#### To do:
Report the number of lines in the records below that contain the word "will", and nothing more.

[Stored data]
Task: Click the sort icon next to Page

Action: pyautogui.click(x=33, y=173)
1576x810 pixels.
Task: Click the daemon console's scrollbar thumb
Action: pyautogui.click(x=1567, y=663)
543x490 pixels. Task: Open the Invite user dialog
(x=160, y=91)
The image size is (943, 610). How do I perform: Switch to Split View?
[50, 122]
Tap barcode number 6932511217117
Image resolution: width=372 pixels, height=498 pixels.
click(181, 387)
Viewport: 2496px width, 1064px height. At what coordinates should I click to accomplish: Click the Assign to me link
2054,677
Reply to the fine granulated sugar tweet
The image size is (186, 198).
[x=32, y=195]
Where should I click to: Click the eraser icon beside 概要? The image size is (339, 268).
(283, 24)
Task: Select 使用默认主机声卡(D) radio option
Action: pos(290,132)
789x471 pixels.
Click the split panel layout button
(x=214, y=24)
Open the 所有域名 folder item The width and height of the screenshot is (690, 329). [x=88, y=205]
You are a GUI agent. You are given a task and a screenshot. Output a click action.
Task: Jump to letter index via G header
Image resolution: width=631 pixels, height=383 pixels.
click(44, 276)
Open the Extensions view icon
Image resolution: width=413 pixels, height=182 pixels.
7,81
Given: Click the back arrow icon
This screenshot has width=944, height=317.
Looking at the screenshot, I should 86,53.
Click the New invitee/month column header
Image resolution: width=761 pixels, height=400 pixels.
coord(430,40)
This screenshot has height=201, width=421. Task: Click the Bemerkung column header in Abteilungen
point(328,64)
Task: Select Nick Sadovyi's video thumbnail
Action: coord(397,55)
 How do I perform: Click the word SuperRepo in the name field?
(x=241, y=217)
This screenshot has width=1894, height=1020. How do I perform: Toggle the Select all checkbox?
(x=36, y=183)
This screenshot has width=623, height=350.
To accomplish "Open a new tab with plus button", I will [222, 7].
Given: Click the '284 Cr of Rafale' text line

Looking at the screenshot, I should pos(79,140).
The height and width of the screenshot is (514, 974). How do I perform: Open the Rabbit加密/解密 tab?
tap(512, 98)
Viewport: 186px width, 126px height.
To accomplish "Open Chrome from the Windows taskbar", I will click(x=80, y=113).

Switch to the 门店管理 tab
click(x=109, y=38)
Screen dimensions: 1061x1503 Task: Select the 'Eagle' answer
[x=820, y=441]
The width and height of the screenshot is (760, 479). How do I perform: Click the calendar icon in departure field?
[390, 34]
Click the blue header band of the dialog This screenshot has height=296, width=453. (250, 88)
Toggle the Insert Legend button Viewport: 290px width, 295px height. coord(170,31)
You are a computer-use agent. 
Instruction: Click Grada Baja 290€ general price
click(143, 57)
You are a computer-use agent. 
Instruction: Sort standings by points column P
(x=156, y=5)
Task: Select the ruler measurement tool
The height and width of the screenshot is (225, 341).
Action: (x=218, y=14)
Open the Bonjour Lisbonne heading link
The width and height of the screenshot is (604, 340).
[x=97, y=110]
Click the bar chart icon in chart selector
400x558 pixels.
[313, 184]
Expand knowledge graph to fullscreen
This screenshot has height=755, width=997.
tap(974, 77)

#### Exercise output:
2